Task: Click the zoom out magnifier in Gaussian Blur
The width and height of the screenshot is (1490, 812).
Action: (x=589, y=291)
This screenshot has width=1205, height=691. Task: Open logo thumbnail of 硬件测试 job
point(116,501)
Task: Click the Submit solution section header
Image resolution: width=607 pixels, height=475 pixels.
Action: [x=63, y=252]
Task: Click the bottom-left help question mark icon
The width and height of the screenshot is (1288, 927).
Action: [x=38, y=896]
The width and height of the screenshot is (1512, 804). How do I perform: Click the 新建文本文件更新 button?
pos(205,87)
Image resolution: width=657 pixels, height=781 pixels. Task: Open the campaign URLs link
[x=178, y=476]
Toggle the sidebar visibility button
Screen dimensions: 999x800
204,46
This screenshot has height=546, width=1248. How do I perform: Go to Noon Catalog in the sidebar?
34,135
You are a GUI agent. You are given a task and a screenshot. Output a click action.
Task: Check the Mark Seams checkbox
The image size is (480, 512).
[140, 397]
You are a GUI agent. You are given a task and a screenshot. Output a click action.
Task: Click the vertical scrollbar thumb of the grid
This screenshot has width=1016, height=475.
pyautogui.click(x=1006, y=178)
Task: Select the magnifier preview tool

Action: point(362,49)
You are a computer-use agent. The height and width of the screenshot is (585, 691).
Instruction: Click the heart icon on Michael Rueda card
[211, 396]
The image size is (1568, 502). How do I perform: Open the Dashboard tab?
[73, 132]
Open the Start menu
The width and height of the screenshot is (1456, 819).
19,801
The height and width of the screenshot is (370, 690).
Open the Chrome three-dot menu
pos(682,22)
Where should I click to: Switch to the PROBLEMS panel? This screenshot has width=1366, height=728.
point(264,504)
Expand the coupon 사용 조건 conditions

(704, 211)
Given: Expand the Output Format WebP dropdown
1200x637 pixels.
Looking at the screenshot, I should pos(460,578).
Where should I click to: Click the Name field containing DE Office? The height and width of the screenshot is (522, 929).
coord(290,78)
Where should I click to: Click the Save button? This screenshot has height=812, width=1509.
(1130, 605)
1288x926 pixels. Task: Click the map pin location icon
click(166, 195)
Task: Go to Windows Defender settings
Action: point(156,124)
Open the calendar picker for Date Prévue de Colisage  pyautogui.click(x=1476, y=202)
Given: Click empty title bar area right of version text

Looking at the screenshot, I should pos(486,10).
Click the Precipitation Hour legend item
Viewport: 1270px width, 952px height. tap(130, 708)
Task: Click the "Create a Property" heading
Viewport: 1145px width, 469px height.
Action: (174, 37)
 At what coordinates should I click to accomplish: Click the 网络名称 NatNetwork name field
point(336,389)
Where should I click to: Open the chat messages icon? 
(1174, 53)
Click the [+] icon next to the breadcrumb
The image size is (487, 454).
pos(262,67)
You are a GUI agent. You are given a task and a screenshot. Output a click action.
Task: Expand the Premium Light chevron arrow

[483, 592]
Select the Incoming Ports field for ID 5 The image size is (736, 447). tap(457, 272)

_ _ _

▶ _What this task involves_
Can you reproduce the material above line for line, without changing a single character?

▶ _Exercise result_
Task: Click the zoom out magnifier in Gaussian Blur
The width and height of the screenshot is (1490, 812).
Action: (x=589, y=291)
This screenshot has width=1205, height=691. Task: Open logo thumbnail of 硬件测试 job
point(116,501)
Task: Click the Submit solution section header
Image resolution: width=607 pixels, height=475 pixels.
Action: [x=63, y=252]
Task: Click the bottom-left help question mark icon
The width and height of the screenshot is (1288, 927).
Action: [x=38, y=896]
The width and height of the screenshot is (1512, 804). How do I perform: Click the 新建文本文件更新 button?
pos(205,87)
Image resolution: width=657 pixels, height=781 pixels. Task: Open the campaign URLs link
[x=178, y=476]
Toggle the sidebar visibility button
Screen dimensions: 999x800
204,46
This screenshot has height=546, width=1248. How do I perform: Go to Noon Catalog in the sidebar?
34,135
You are a GUI agent. You are given a task and a screenshot. Output a click action.
Task: Check the Mark Seams checkbox
The image size is (480, 512).
[140, 397]
You are a GUI agent. You are given a task and a screenshot. Output a click action.
Task: Click the vertical scrollbar thumb of the grid
This screenshot has width=1016, height=475.
pyautogui.click(x=1006, y=178)
Task: Select the magnifier preview tool

Action: point(362,49)
You are a computer-use agent. The height and width of the screenshot is (585, 691).
Instruction: Click the heart icon on Michael Rueda card
[211, 396]
The image size is (1568, 502). How do I perform: Open the Dashboard tab?
[73, 132]
Open the Start menu
The width and height of the screenshot is (1456, 819).
19,801
The height and width of the screenshot is (370, 690).
Open the Chrome three-dot menu
pos(682,22)
Where should I click to: Switch to the PROBLEMS panel? This screenshot has width=1366, height=728.
point(264,504)
Expand the coupon 사용 조건 conditions

(704, 211)
Given: Expand the Output Format WebP dropdown
1200x637 pixels.
Looking at the screenshot, I should pos(460,578).
Where should I click to: Click the Name field containing DE Office? The height and width of the screenshot is (522, 929).
coord(290,78)
Where should I click to: Click the Save button? This screenshot has height=812, width=1509.
(1130, 605)
1288x926 pixels. Task: Click the map pin location icon
click(166, 195)
Task: Go to Windows Defender settings
Action: point(156,124)
Open the calendar picker for Date Prévue de Colisage  pyautogui.click(x=1476, y=202)
Given: Click empty title bar area right of version text

Looking at the screenshot, I should pos(486,10).
Click the Precipitation Hour legend item
Viewport: 1270px width, 952px height. tap(130, 708)
Task: Click the "Create a Property" heading
Viewport: 1145px width, 469px height.
Action: (174, 37)
 At what coordinates should I click to accomplish: Click the 网络名称 NatNetwork name field
point(336,389)
Where should I click to: Open the chat messages icon? 
(1174, 53)
Click the [+] icon next to the breadcrumb
The image size is (487, 454).
pos(262,67)
You are a GUI agent. You are given a task and a screenshot. Output a click action.
Task: Expand the Premium Light chevron arrow

[483, 592]
Select the Incoming Ports field for ID 5 The image size is (736, 447). tap(457, 272)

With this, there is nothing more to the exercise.